Researchers to create materials from the silk, which may one day heal wounds and simultaneously serves Materials for bulletproof vests.
A material which can be stretched by three times to six times the size, while maintaining the hardness, stiffness and elasticity, and can also easily be biodegradable and biocompatible. Such material is invaluable as a costume for a successful and rapid healing of wounds or as a band for pregnant women.
Researchers at Cornell University say they have made significant progress in establishing a base polymer of silkworm silk, which has better properties.
According Dotsevi Sogah, professor of chemistry and chemical biology at Cornell University, they have developed in the laboratory of materials which have properties that greatly exceed natural. Sogaha graduate student, Osman Rathore, the results showed the effects of polymerization of peptide building blocks, based on the material of natural silk from the silkworm, August 27 at the national meeting of the American Chemical Society in McCormick, Chicago. The theme of his speech entitled: Novel biomolecular materials based on silkworm silk.
In the 1950s, Nobel laureate Linus Pauling deduced the structure of the basic structure of silkworm silk. Within the crystal structure of silk attended regular folding protein that is made by the action of amino acids in which the molecular chain periodically transformed, creating an adaptive properties of this material. Group Sogaha actually bypassed the action of amino acids, thereby creating a molecular hybrid composite structure of natural and artificial structures. Natural silk molecules were combined with synthetic molecules in hard and soft consistency.

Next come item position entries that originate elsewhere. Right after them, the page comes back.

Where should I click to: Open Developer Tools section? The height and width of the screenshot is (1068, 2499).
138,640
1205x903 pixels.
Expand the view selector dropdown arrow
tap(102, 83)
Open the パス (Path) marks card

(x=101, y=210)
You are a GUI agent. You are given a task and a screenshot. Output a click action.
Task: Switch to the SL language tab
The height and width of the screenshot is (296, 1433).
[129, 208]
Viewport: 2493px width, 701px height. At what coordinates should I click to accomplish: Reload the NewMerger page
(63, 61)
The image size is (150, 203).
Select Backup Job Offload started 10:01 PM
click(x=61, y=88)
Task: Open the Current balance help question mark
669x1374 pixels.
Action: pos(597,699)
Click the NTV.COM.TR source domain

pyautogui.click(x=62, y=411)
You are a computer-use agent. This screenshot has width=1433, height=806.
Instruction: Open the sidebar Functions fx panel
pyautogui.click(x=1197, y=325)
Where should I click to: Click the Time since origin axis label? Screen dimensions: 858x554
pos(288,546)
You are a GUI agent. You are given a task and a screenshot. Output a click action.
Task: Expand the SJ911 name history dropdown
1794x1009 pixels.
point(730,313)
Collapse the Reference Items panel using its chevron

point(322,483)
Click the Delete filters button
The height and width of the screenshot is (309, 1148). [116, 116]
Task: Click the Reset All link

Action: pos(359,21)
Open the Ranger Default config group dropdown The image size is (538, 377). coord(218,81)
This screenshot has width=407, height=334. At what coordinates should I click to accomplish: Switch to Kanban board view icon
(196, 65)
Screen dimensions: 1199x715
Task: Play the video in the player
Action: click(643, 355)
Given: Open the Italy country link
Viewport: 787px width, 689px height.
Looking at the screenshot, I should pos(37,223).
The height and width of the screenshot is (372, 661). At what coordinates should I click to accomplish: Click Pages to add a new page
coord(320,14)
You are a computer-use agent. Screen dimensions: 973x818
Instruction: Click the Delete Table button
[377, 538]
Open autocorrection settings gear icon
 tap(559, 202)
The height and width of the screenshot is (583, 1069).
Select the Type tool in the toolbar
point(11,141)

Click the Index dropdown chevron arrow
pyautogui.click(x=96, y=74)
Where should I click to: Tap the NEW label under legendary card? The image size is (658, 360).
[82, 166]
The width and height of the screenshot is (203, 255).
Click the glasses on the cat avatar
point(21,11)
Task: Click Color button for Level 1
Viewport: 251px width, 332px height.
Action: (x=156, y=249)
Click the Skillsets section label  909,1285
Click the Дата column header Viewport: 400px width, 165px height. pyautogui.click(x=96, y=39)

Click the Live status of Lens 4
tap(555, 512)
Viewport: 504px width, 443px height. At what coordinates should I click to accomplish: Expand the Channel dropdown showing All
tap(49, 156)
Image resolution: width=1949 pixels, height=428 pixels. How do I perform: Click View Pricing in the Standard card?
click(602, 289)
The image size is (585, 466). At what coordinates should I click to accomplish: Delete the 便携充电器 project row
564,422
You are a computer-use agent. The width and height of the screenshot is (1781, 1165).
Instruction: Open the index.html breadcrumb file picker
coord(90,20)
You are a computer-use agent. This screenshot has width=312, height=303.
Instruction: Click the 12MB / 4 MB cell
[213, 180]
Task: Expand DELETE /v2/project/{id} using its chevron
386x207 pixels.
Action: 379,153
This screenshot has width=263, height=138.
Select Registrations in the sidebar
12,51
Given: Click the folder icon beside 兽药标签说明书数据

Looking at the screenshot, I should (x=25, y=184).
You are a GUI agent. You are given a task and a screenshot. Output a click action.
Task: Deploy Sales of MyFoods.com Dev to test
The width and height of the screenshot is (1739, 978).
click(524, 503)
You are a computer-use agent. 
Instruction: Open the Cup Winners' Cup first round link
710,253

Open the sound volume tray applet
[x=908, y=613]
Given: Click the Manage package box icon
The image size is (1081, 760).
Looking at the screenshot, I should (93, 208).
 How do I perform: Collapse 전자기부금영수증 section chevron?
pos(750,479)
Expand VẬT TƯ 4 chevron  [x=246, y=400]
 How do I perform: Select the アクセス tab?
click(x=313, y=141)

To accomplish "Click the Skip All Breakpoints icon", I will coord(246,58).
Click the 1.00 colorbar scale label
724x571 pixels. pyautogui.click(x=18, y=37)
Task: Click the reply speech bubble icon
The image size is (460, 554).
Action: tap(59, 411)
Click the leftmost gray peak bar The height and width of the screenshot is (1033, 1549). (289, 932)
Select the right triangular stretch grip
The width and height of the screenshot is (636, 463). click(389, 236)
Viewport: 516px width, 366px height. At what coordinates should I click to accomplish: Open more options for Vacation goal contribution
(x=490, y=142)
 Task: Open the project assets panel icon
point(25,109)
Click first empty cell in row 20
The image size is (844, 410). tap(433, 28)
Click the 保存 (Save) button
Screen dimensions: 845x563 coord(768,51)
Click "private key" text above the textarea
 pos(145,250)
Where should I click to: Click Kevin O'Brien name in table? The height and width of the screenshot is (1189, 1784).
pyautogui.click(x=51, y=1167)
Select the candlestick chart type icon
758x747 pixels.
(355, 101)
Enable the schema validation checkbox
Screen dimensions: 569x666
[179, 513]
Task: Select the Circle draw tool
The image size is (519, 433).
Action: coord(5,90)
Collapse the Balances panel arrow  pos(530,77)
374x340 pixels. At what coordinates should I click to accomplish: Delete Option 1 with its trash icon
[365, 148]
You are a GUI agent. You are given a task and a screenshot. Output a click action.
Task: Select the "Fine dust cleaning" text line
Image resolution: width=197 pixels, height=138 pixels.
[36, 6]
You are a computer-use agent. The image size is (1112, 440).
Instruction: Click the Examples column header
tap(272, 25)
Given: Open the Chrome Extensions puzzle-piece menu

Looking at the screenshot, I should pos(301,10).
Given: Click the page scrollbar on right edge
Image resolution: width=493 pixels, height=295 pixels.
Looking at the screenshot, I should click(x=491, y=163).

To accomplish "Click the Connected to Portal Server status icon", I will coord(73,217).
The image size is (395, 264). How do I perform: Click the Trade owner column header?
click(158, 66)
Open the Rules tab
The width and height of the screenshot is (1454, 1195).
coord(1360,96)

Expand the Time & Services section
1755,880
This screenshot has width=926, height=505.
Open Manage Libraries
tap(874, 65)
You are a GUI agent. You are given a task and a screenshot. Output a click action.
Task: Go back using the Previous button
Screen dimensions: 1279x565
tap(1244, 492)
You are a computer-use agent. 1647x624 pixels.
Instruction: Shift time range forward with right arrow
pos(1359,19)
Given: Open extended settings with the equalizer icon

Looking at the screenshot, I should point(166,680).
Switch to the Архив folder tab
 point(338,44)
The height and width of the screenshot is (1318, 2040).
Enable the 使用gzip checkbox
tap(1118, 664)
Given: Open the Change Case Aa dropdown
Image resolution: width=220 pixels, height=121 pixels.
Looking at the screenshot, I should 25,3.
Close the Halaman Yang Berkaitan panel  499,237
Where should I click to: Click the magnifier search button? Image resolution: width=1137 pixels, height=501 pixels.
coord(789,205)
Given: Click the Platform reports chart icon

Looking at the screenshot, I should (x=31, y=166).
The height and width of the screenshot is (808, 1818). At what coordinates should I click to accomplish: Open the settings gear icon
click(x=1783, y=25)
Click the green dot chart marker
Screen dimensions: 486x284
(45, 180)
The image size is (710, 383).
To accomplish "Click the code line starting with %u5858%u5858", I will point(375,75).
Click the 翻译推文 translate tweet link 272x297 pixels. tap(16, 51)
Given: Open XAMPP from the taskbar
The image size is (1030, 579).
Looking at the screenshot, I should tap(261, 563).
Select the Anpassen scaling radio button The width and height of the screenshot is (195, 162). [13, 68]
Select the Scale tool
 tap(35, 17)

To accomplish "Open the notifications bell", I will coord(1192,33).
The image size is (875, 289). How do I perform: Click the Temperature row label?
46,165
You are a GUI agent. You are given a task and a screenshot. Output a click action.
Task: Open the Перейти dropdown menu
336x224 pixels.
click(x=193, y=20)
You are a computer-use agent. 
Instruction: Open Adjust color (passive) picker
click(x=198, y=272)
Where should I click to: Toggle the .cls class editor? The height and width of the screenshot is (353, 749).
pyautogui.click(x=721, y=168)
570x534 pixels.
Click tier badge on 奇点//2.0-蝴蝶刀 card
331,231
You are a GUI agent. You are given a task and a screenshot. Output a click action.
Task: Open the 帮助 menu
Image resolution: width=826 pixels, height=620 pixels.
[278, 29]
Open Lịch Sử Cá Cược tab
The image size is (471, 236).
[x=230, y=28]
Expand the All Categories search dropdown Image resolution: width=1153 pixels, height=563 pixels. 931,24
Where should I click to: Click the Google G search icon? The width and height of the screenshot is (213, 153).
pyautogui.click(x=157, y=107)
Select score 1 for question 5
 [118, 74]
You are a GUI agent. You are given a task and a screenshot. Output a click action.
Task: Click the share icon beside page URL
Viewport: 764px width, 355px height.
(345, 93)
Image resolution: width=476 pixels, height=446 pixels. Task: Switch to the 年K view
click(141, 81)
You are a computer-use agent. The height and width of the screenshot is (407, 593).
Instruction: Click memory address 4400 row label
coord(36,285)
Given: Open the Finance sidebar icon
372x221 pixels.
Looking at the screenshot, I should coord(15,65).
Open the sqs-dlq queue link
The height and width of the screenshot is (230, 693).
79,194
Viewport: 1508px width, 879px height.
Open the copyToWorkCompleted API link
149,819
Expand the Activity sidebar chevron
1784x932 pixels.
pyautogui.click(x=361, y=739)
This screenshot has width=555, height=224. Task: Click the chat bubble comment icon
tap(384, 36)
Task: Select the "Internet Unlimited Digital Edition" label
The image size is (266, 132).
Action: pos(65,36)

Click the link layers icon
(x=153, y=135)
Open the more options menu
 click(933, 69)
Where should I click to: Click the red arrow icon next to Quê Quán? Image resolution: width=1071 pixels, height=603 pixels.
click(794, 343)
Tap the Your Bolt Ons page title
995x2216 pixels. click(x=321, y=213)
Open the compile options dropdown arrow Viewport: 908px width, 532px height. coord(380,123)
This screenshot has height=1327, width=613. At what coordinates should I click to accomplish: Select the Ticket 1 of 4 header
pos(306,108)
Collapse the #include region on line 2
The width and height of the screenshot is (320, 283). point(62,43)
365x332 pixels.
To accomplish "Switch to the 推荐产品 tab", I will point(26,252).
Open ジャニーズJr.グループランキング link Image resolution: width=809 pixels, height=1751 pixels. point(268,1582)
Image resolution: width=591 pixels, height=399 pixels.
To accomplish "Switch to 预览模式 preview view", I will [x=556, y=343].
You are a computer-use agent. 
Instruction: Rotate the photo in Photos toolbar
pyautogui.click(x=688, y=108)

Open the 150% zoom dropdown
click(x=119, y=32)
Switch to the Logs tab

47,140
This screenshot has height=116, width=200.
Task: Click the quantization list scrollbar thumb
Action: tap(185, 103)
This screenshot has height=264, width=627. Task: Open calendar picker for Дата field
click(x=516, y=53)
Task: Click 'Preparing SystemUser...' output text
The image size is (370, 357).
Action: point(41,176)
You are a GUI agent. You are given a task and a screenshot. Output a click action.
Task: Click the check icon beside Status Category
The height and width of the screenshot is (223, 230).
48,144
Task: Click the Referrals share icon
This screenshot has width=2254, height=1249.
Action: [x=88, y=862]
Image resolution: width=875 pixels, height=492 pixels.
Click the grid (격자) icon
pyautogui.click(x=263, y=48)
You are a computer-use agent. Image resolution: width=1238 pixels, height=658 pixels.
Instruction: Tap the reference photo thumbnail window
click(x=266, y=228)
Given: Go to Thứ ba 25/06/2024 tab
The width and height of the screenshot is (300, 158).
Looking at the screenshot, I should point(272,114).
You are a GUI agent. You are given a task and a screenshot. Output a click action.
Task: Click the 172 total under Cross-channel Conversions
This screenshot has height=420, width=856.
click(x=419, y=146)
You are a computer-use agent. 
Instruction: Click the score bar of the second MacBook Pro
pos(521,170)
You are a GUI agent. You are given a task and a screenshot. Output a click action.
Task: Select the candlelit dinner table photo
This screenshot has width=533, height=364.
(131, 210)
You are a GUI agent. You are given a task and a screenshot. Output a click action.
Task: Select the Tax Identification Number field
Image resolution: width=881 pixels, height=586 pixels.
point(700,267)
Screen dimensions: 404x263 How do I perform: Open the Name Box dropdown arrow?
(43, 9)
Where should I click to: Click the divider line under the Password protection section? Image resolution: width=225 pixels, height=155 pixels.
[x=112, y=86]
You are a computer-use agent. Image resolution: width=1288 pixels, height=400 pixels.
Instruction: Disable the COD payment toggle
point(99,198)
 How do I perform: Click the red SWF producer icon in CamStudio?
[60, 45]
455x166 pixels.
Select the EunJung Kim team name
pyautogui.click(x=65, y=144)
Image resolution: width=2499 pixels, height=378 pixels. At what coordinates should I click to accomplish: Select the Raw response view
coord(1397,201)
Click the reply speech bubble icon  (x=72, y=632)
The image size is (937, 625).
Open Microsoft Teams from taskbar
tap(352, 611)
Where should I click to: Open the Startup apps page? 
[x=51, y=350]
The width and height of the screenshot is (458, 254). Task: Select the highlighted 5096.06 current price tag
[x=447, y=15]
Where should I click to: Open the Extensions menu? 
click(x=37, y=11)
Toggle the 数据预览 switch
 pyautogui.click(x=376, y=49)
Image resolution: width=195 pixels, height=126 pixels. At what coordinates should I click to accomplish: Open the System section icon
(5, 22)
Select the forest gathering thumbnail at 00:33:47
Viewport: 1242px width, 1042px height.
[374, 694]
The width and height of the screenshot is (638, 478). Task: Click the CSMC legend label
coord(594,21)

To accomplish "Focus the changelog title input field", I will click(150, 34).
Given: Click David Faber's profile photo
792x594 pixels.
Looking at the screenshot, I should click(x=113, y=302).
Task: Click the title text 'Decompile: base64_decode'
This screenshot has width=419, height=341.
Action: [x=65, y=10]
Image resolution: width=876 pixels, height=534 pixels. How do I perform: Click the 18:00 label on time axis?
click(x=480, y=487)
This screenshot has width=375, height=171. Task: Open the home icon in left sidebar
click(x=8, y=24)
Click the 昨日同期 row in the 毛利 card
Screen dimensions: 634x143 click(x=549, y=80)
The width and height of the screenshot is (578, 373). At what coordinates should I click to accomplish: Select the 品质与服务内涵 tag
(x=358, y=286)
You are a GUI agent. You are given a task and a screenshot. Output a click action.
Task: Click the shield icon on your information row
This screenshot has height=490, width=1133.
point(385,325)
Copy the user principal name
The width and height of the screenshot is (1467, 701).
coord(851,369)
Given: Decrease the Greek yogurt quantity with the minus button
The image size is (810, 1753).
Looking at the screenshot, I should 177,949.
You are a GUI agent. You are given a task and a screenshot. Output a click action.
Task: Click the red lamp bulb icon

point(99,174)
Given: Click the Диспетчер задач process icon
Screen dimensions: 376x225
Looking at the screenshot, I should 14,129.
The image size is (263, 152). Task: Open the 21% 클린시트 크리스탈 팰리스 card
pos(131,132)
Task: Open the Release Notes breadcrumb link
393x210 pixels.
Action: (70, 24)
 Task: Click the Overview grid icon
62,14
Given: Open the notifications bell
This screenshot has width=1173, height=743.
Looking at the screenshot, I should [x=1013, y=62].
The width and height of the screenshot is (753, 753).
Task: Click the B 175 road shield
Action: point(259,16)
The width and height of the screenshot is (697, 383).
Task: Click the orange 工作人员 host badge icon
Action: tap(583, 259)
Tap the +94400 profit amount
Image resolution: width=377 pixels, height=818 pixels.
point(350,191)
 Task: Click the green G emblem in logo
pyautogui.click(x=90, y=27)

Artificial molecules were obtained from a large database of materials, including polyethylene oxide, polypropylene oxide, polyethylene and nylon. Thus chemists Cornell University created new materials which are extremely flexible, a large tensile strength and are soluble in water.
For example, the average tensile load (before the destruction of the integrity of) materials in laboratory tests was found to be 300 percent of normal size, and one sample was able to stretch out a 600 percent!
The scope of the material extensive. They#39;ll likely be in the textile industry, where its adaptive capacity and the elastic force required to create a bullet-proof vests. Biomedical use may be possible to create a material counterpart of the human biological system (artificial leather). Hybrid silk films could be used as Biosuit for normal wound healing of burns and injuries.
Very durable, lightweight, pressing and do not cause allergies, could be created maternity belts, which on one hand will protect the fruit from any physical exertion and injuries, and the other will not give much stretch and dangle belly during pregnancy.
Another investigated the possibility of using v is the creation of a hybrid silk that could be absorbed indefinitely. Such a surface would be invaluable for experimentation and research.